### Rows from a dataset:
* * * *

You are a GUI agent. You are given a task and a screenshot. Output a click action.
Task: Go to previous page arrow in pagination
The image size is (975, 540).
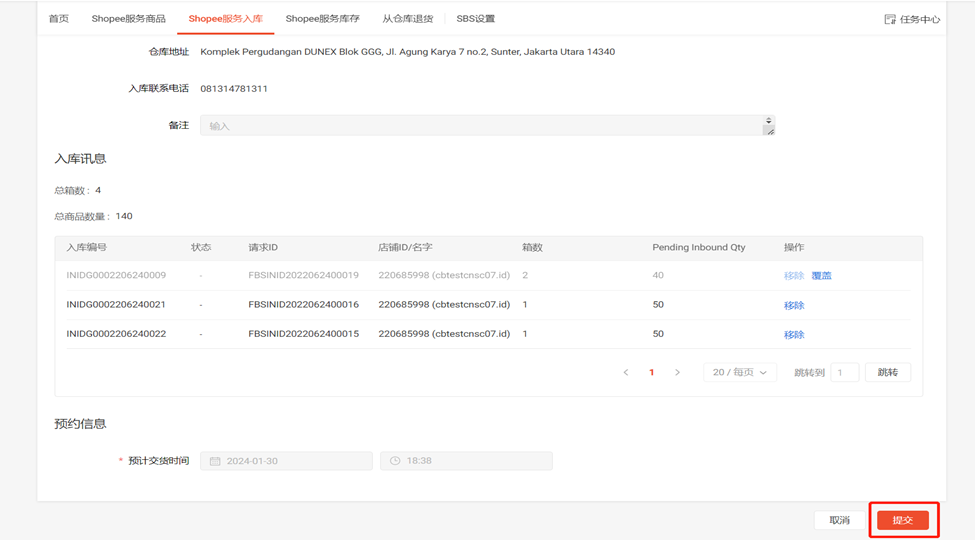pyautogui.click(x=626, y=372)
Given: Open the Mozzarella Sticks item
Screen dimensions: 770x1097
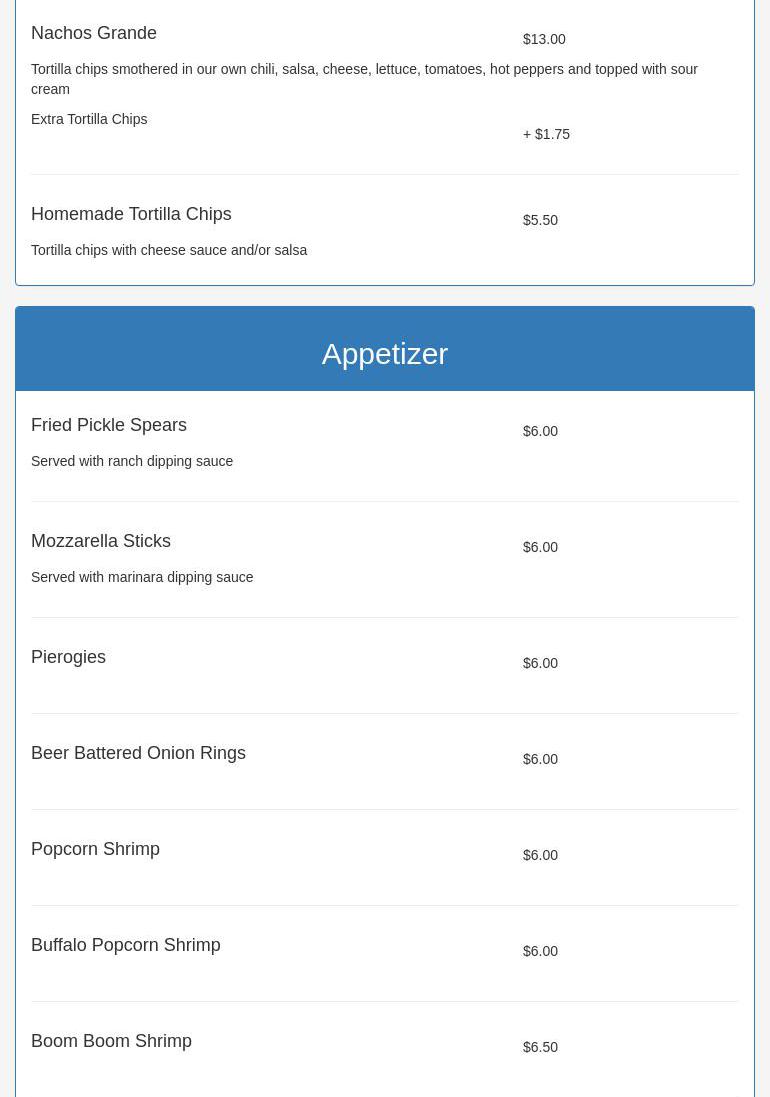Looking at the screenshot, I should [x=101, y=541].
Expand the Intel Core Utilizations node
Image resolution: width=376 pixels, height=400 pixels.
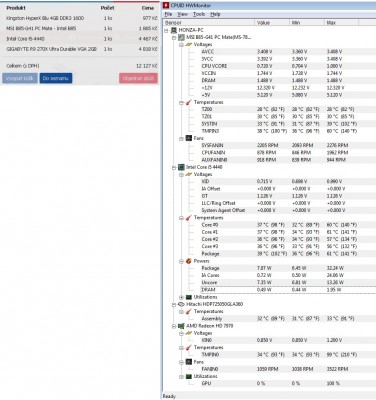[x=181, y=297]
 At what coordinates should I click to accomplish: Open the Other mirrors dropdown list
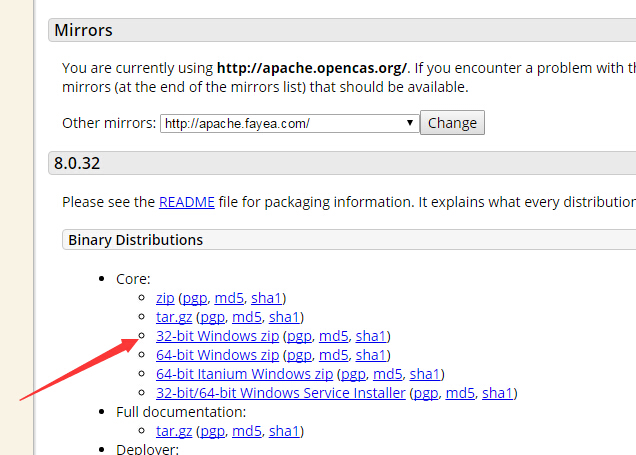(x=290, y=123)
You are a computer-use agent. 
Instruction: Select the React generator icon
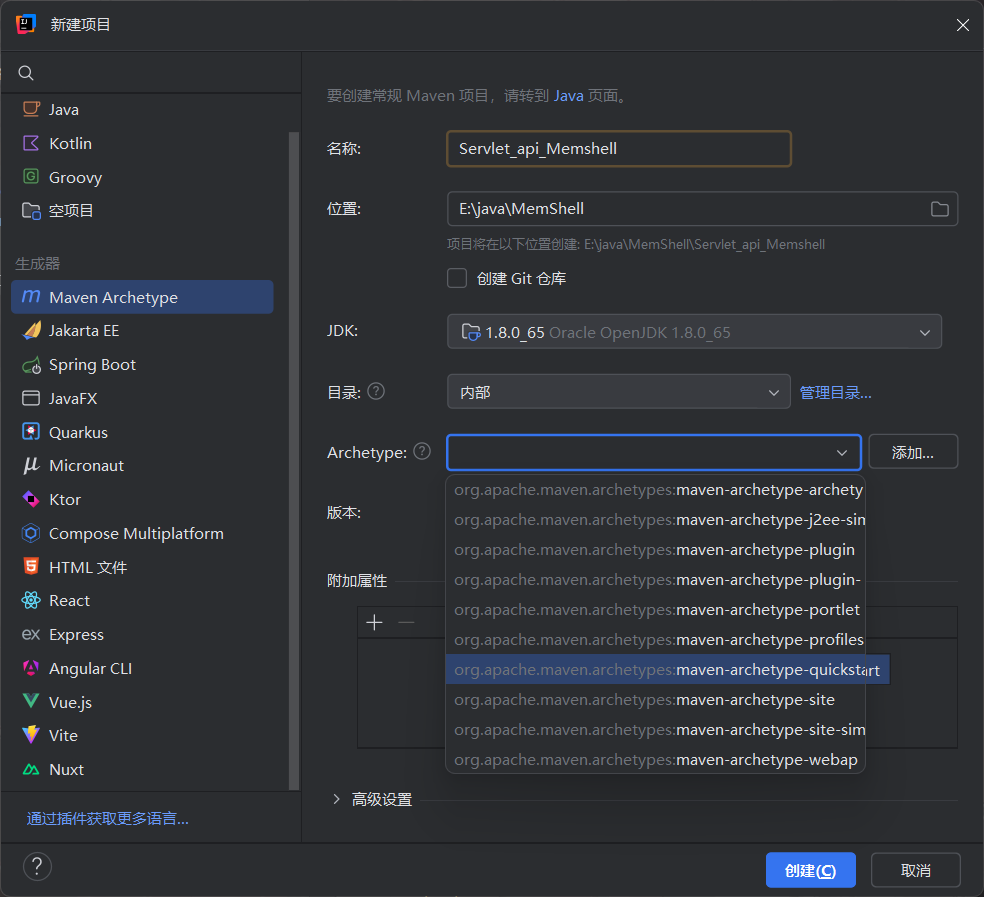coord(31,601)
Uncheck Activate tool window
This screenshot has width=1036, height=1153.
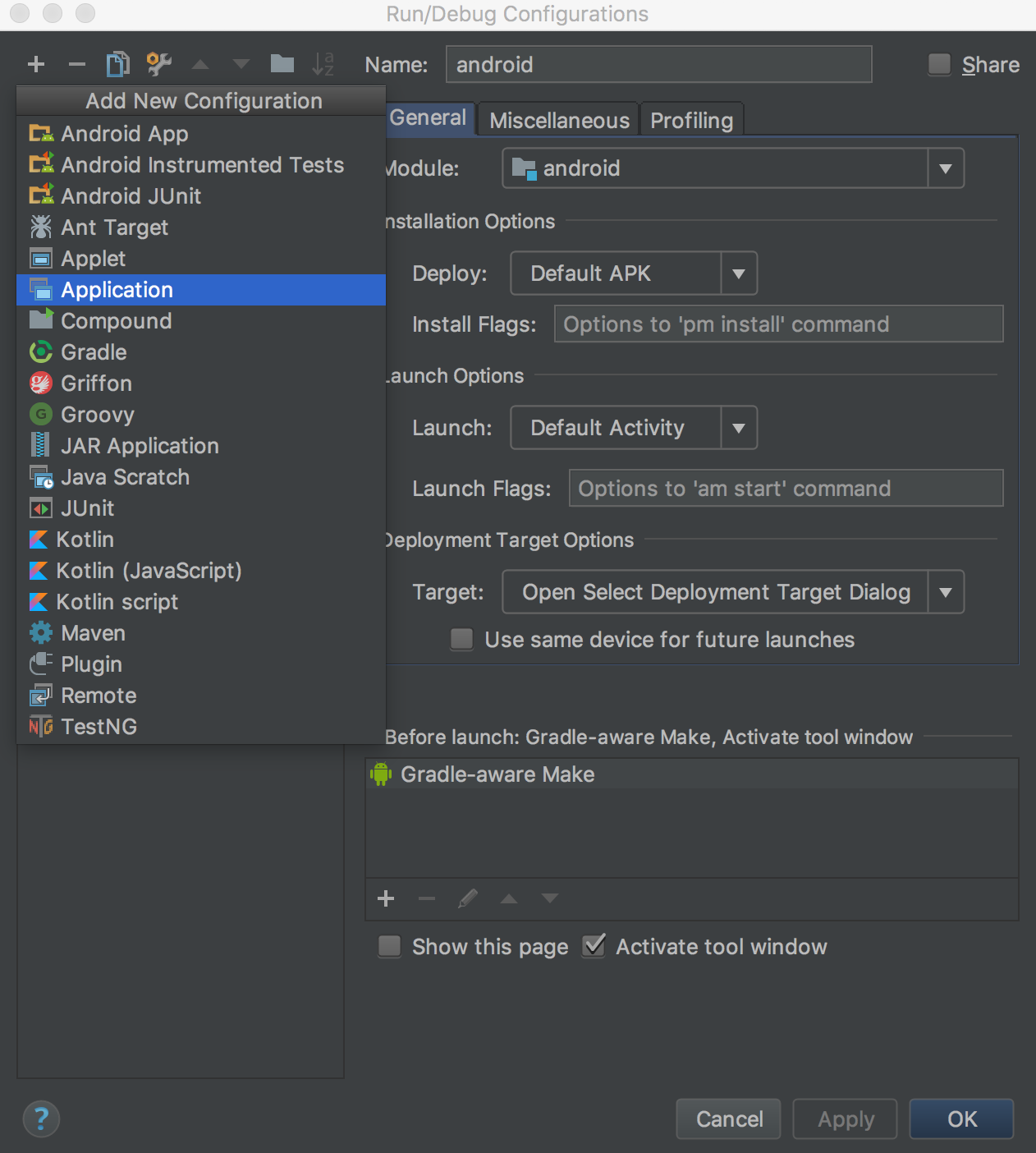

* * * *

Could you arrange the records, starting at the line that contains "Expand the Intel Core Utilizations node" and ending at the end of the records, as a JSON list of strings with one string per line, skipping blank lines and leaving out the pictures?

[
  "Expand the Intel Core Utilizations node",
  "Image resolution: width=376 pixels, height=400 pixels.",
  "[x=181, y=297]",
  " At what coordinates should I click to accomplish: Open the Other mirrors dropdown list",
  "(x=290, y=123)",
  "You are a computer-use agent. ",
  "Instruction: Select the React generator icon",
  "coord(31,601)",
  "Uncheck Activate tool window",
  "This screenshot has width=1036, height=1153."
]